Hello, I have been using cachyos and gnome for a long time but I switched to kde because I didn’t like the performance of the new version of gnome and I wanted a change. kde was said to use less ram but on my system it used 300-400 mb more ram than gnome. I tried turning off baloorunner and desktop effects but the result didn’t change much. That’s why I’m creating this post, how can I optimize the performance and ram usage of the system in general? If you can leave some suggestions or a guide in the comments about this, it would be good for me and future users who are researching this, thank you to everyone who will help in advance.
i would not worry about measuring ram usage as linux in general and KDE in partiular are very good at managing memory and making it available when needed.
how much it’s using at any given moment is far less important than how quickly it gives up that ram to other uses when asked.
unless you are running out of ram this should not even be on your radar.
Generally, RAM comes in multiples of 8 GiB, and I’m very happy with two sticks.
Remember, KDE doesn’t ‘use’ your RAM, it just borrows it… and by far the best way to ‘optimise’ your RAM is to have it more than 80% full all the time…
The only interesting metric is whether you have enough headroom to do what you need - VM’s and the like are hungry, which is why many folks have far more RAM than they need.
from my experience 32GB is not enough for a daily driver. Ive built a new system with 96GB and so far i havent exceeded more than 70% of usage. And yes, now i can open more than one browser tab. Multitasking is great again!
The amount of RAM used depends on many things, but the most impactful are probably:
the amount of RAM available on the system
the RAM used by services running in the background
For example, when I used to use a 4GB machine at $previousjob, a whole Plasma session would use between 400 MB and 700 MB at idle-after-boot depending on the amount of services running, and now that I have a 32 GB machine it uses 2.7 GB.

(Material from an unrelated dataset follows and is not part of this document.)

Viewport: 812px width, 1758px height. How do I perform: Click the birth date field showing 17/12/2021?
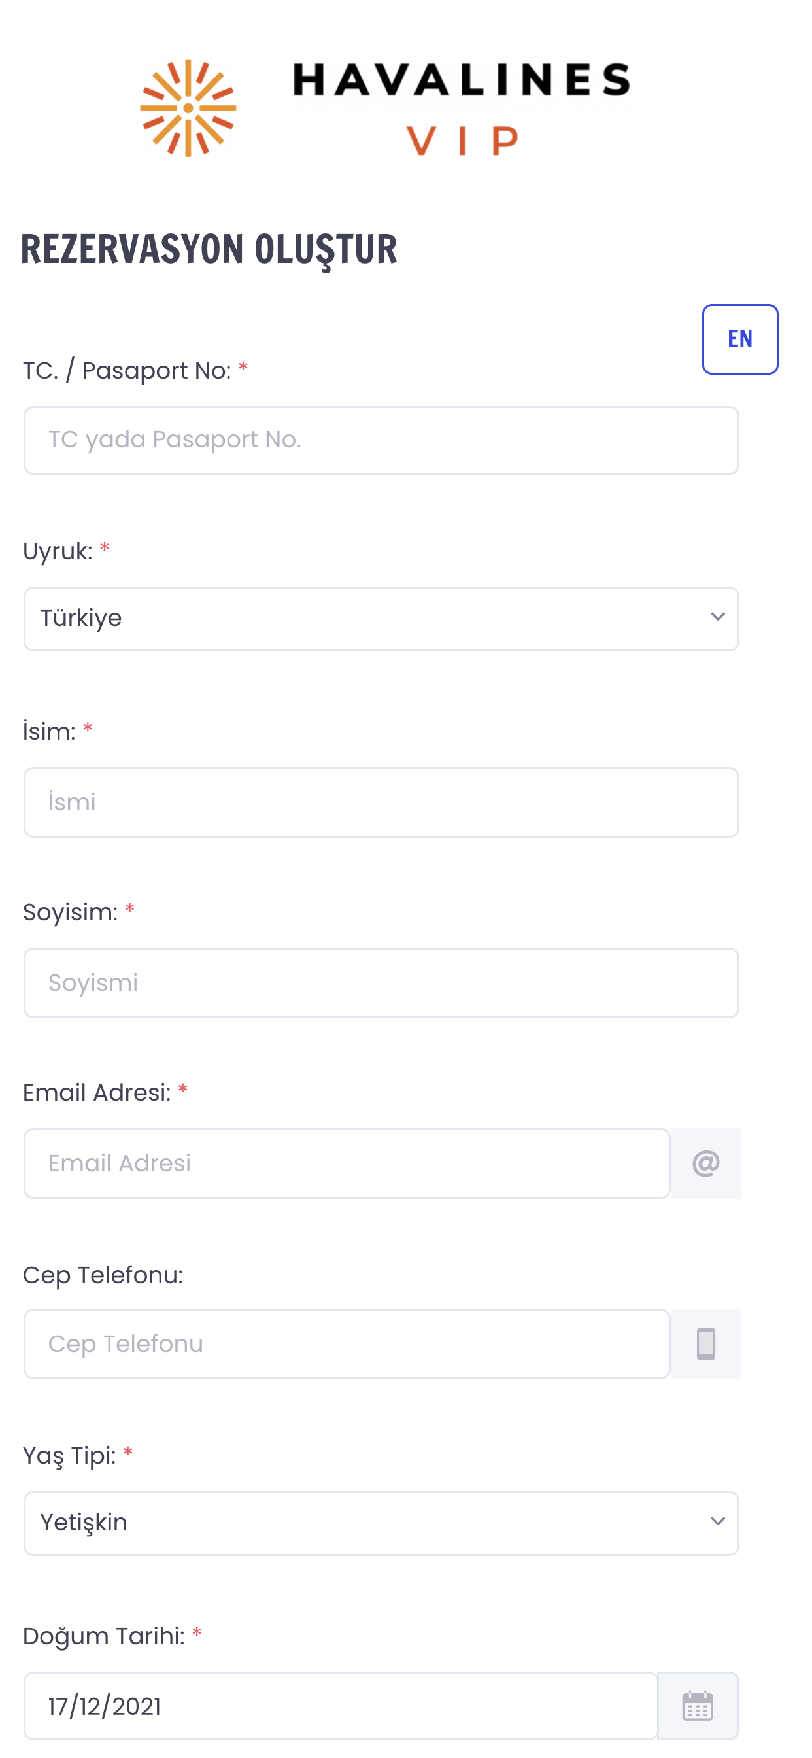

Part of the memory usage perception can also be caused by different monitor software calculating memory differently. If you’re going to compare RAM usage on Plasma and GNOME, be sure to use the same software (either free -m, Plasma System Monitor, or GNOME System Monitor, but not a mix of them).
Aside from disabling background services like baloo or akonadi, not much you can do from Plasma. Outside Plasma, you can take a look at systemd-analyze blame --user and systemd-analyze blame. For example, if you see these in the list but you know you won’t ever be using firewalld, assistive technologies like Orca (TTS), XWayland Video Bridge, KDE Connect or VMWare Client / VirtualBox Client at home, you can probably uninstall those. But at that point you might enter “I may break my system” territory, so don’t ever uninstall stuff you’re not sure is safe to remove.
Disabling animations doesn’t actually do much to improve performance on Plasma, but increasing the animation speed until the animation doesn’t show up at all might make it feel faster.